松浦:僕のところはもともと、1つの家に、あまり過度に干渉しない大人が2人いて勝手に生きているみたいな感じだったんですね。向こうは年金で生きているし、こっちも稼いでいるしと。気が付くと、母が次々と、今までできていたことができなくなっていくわけです。記憶がつながらなくなる。友達からかかってきた電話をとっている間は調子よくしゃべっているけど、置いてしまったら何をしゃべったか忘れてしまう。だから、約束ということができなくなる。

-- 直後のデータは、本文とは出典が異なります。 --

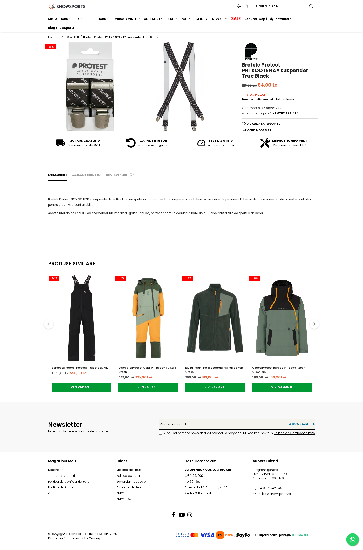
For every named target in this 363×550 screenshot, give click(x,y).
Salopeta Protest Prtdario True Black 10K (80, 368)
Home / (53, 37)
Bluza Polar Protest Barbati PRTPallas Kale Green (214, 370)
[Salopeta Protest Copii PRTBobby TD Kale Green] (148, 318)
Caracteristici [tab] (86, 174)
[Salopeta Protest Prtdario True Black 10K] (81, 318)
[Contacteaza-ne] (239, 6)
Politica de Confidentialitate (294, 433)
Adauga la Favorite (263, 124)
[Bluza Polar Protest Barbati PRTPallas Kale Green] (215, 318)
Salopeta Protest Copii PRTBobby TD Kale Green (147, 370)
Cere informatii (260, 130)
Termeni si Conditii (61, 476)
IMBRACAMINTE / (71, 37)
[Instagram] (189, 515)
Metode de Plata (128, 470)
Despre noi (56, 470)
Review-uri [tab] (120, 174)
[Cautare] (311, 6)
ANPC (120, 493)
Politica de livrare (61, 487)
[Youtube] (181, 515)
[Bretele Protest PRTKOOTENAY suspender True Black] (89, 86)
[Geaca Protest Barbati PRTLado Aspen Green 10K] (282, 318)
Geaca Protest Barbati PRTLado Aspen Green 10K (278, 370)
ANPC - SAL (124, 499)
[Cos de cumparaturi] (245, 6)
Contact (54, 493)
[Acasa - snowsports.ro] (72, 6)
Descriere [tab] (57, 174)
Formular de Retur (129, 487)
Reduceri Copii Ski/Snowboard (268, 19)
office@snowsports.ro (274, 494)
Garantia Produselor (131, 481)
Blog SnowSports (61, 28)
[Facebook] (173, 515)
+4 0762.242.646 (270, 488)
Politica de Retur (128, 476)
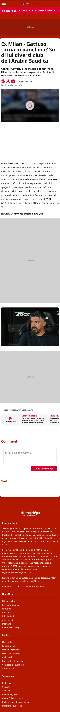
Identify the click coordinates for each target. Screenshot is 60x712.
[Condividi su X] (13, 81)
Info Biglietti (8, 616)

 それが僕も受け入れられないし、母も受け入れられない。そうしたことがものすごい焦りと怒りになるんですよね。「できるから放っておいて」「いや、できてないじゃないか」と。症状が進行するにしたがって、料理ができなくなり、最後はお湯を沸かすことができなくなる。沸かし始めたら忘れてしまって、結局空だきになる。おまけに、火の周りに乾いたぞうきんがそのまま置いてある。洗っても片付けることを忘れてしまう。最後は僕が調理からお湯を沸かすまで全部やるようになりました。最後に、流しの下に潜って元栓も閉めるんです。

せつないですよね…でもそれどころじゃない

杉田:そうか、お母さんは「できない」ということも忘れてしまうから。

松浦:そうなんです。できなくなっていくことを僕が代行していく、それだけじゃなくて、本人が「できるから、頑張ってやる」というのを抑えなきゃいけなかった。つらかったですね。「できないんだからやめろ」と、つい言っちゃうんだけれども、できなくなっていく本人の気持ちを考えると、これはかなり…たまらんものがある。

 しかも、さきほど申し上げたように、ときどきふっと判断力が戻ってきて、「なぜ私はこんなになっちゃったんだろう」、と言われると、非常に…。

杉田:せつないですよね。

松浦:せつない。ただ、実際に介護に当たっているときはせつないどころじゃないんです。もう、誰か、何とかしてくれ助けてくれ、なんですよ。でも、何とかしてくれと言っても何ともならんわけで。そうなっていくと、結局介護体制を整えていって、僕だけじゃなくてケアマネからヘルパーさんからまとめて支えていく形に持っていくしかなかったわけです。